*** Opening of Extracted material ***

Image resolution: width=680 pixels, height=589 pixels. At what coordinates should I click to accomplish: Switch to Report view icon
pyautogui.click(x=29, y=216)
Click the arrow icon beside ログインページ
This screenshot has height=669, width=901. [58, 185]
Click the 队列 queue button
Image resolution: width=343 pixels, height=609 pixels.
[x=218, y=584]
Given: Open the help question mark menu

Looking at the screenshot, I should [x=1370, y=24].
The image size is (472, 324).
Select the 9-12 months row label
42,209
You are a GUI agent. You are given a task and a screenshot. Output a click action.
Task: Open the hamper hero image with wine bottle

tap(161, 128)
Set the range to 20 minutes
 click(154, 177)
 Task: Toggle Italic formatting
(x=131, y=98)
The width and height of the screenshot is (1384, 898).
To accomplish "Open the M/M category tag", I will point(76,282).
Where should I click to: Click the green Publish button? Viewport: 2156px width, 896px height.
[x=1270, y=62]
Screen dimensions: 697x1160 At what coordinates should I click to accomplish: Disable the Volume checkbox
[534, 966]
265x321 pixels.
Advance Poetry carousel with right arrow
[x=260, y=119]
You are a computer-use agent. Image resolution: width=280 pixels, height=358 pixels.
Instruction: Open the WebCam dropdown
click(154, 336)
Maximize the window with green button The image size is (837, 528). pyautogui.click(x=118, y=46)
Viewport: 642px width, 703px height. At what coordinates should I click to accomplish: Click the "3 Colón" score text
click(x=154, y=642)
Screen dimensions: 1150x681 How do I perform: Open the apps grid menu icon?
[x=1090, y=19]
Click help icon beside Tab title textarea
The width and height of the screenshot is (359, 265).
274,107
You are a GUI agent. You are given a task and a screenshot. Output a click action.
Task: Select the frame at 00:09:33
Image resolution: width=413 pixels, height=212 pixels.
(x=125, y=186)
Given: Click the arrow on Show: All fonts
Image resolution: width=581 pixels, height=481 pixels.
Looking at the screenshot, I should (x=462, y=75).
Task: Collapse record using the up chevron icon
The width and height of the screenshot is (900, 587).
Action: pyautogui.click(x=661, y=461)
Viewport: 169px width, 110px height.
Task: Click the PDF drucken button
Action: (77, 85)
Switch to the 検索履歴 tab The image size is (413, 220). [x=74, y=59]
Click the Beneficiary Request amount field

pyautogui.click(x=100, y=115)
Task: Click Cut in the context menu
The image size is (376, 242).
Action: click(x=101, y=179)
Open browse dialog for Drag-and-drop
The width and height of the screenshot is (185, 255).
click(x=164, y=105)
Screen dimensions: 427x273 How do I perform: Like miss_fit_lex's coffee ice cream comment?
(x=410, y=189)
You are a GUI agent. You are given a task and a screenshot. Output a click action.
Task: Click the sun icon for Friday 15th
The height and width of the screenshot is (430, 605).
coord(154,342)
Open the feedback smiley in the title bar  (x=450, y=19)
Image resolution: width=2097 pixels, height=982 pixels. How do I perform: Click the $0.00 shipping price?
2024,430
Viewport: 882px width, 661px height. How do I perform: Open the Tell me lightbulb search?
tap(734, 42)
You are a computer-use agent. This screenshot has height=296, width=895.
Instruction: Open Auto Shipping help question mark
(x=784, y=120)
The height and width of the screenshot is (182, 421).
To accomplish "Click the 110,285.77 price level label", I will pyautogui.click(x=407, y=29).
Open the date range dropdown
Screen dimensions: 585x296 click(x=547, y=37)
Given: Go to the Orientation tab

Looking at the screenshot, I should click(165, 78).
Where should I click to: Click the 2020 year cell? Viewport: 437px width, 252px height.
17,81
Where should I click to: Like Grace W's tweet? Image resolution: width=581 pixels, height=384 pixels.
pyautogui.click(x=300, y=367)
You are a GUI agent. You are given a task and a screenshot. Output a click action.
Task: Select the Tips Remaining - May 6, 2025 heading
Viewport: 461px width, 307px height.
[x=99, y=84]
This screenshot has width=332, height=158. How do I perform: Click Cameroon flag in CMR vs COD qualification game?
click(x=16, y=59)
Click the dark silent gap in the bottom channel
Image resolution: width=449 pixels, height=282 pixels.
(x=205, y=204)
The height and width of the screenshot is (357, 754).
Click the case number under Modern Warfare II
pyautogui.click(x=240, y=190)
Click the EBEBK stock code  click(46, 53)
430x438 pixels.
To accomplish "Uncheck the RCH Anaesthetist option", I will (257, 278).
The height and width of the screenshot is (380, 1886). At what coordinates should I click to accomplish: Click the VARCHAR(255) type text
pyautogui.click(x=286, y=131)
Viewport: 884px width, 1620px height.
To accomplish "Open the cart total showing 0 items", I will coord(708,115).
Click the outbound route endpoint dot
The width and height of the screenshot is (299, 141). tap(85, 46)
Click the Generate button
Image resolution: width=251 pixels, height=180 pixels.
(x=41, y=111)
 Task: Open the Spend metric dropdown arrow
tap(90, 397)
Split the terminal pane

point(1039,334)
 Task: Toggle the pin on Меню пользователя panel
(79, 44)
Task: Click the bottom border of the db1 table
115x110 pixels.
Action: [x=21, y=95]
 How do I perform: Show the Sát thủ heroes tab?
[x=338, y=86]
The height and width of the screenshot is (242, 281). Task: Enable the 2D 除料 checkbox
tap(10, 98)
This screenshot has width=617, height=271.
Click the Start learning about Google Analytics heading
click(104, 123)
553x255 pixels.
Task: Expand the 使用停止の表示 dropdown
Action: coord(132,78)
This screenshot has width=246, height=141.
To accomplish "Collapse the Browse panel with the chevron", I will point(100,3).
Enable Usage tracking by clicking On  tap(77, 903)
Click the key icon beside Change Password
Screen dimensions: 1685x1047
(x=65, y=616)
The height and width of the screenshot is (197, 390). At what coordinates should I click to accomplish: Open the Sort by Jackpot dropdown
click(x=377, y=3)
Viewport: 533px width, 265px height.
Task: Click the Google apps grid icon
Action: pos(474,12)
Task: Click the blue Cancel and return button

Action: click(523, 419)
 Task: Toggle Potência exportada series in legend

*** Close of Extracted material ***

What to work on - The answer is the full set of records, printed exactly as given.

Solution for this task -
Image resolution: width=680 pixels, height=589 pixels. At what coordinates should I click to accomplish: Switch to Report view icon
pyautogui.click(x=29, y=216)
Click the arrow icon beside ログインページ
This screenshot has height=669, width=901. [58, 185]
Click the 队列 queue button
Image resolution: width=343 pixels, height=609 pixels.
[x=218, y=584]
Given: Open the help question mark menu

Looking at the screenshot, I should [x=1370, y=24].
The image size is (472, 324).
Select the 9-12 months row label
42,209
You are a GUI agent. You are given a task and a screenshot. Output a click action.
Task: Open the hamper hero image with wine bottle

tap(161, 128)
Set the range to 20 minutes
 click(154, 177)
 Task: Toggle Italic formatting
(x=131, y=98)
The width and height of the screenshot is (1384, 898).
To accomplish "Open the M/M category tag", I will point(76,282).
Where should I click to: Click the green Publish button? Viewport: 2156px width, 896px height.
[x=1270, y=62]
Screen dimensions: 697x1160 At what coordinates should I click to accomplish: Disable the Volume checkbox
[534, 966]
265x321 pixels.
Advance Poetry carousel with right arrow
[x=260, y=119]
You are a computer-use agent. Image resolution: width=280 pixels, height=358 pixels.
Instruction: Open the WebCam dropdown
click(154, 336)
Maximize the window with green button The image size is (837, 528). pyautogui.click(x=118, y=46)
Viewport: 642px width, 703px height. At what coordinates should I click to accomplish: Click the "3 Colón" score text
click(x=154, y=642)
Screen dimensions: 1150x681 How do I perform: Open the apps grid menu icon?
[x=1090, y=19]
Click help icon beside Tab title textarea
The width and height of the screenshot is (359, 265).
274,107
You are a GUI agent. You are given a task and a screenshot. Output a click action.
Task: Select the frame at 00:09:33
Image resolution: width=413 pixels, height=212 pixels.
(x=125, y=186)
Given: Click the arrow on Show: All fonts
Image resolution: width=581 pixels, height=481 pixels.
Looking at the screenshot, I should (x=462, y=75).
Task: Collapse record using the up chevron icon
The width and height of the screenshot is (900, 587).
Action: pyautogui.click(x=661, y=461)
Viewport: 169px width, 110px height.
Task: Click the PDF drucken button
Action: (77, 85)
Switch to the 検索履歴 tab The image size is (413, 220). [x=74, y=59]
Click the Beneficiary Request amount field

pyautogui.click(x=100, y=115)
Task: Click Cut in the context menu
The image size is (376, 242).
Action: click(x=101, y=179)
Open browse dialog for Drag-and-drop
The width and height of the screenshot is (185, 255).
click(x=164, y=105)
Screen dimensions: 427x273 How do I perform: Like miss_fit_lex's coffee ice cream comment?
(x=410, y=189)
You are a GUI agent. You are given a task and a screenshot. Output a click action.
Task: Click the sun icon for Friday 15th
The height and width of the screenshot is (430, 605).
coord(154,342)
Open the feedback smiley in the title bar  (x=450, y=19)
Image resolution: width=2097 pixels, height=982 pixels. How do I perform: Click the $0.00 shipping price?
2024,430
Viewport: 882px width, 661px height. How do I perform: Open the Tell me lightbulb search?
tap(734, 42)
You are a computer-use agent. This screenshot has height=296, width=895.
Instruction: Open Auto Shipping help question mark
(x=784, y=120)
The height and width of the screenshot is (182, 421).
To accomplish "Click the 110,285.77 price level label", I will pyautogui.click(x=407, y=29).
Open the date range dropdown
Screen dimensions: 585x296 click(x=547, y=37)
Given: Go to the Orientation tab

Looking at the screenshot, I should click(165, 78).
Where should I click to: Click the 2020 year cell? Viewport: 437px width, 252px height.
17,81
Where should I click to: Like Grace W's tweet? Image resolution: width=581 pixels, height=384 pixels.
pyautogui.click(x=300, y=367)
You are a GUI agent. You are given a task and a screenshot. Output a click action.
Task: Select the Tips Remaining - May 6, 2025 heading
Viewport: 461px width, 307px height.
[x=99, y=84]
This screenshot has width=332, height=158. How do I perform: Click Cameroon flag in CMR vs COD qualification game?
click(x=16, y=59)
Click the dark silent gap in the bottom channel
Image resolution: width=449 pixels, height=282 pixels.
(x=205, y=204)
The height and width of the screenshot is (357, 754).
Click the case number under Modern Warfare II
pyautogui.click(x=240, y=190)
Click the EBEBK stock code  click(46, 53)
430x438 pixels.
To accomplish "Uncheck the RCH Anaesthetist option", I will (257, 278).
The height and width of the screenshot is (380, 1886). At what coordinates should I click to accomplish: Click the VARCHAR(255) type text
pyautogui.click(x=286, y=131)
Viewport: 884px width, 1620px height.
To accomplish "Open the cart total showing 0 items", I will coord(708,115).
Click the outbound route endpoint dot
The width and height of the screenshot is (299, 141). tap(85, 46)
Click the Generate button
Image resolution: width=251 pixels, height=180 pixels.
(x=41, y=111)
 Task: Open the Spend metric dropdown arrow
tap(90, 397)
Split the terminal pane

point(1039,334)
 Task: Toggle the pin on Меню пользователя panel
(79, 44)
Task: Click the bottom border of the db1 table
115x110 pixels.
Action: [x=21, y=95]
 How do I perform: Show the Sát thủ heroes tab?
[x=338, y=86]
The height and width of the screenshot is (242, 281). Task: Enable the 2D 除料 checkbox
tap(10, 98)
This screenshot has width=617, height=271.
Click the Start learning about Google Analytics heading
click(104, 123)
553x255 pixels.
Task: Expand the 使用停止の表示 dropdown
Action: coord(132,78)
This screenshot has width=246, height=141.
To accomplish "Collapse the Browse panel with the chevron", I will point(100,3).
Enable Usage tracking by clicking On  tap(77, 903)
Click the key icon beside Change Password
Screen dimensions: 1685x1047
(x=65, y=616)
The height and width of the screenshot is (197, 390). At what coordinates should I click to accomplish: Open the Sort by Jackpot dropdown
click(x=377, y=3)
Viewport: 533px width, 265px height.
Task: Click the Google apps grid icon
Action: pos(474,12)
Task: Click the blue Cancel and return button

Action: click(523, 419)
 Task: Toggle Potência exportada series in legend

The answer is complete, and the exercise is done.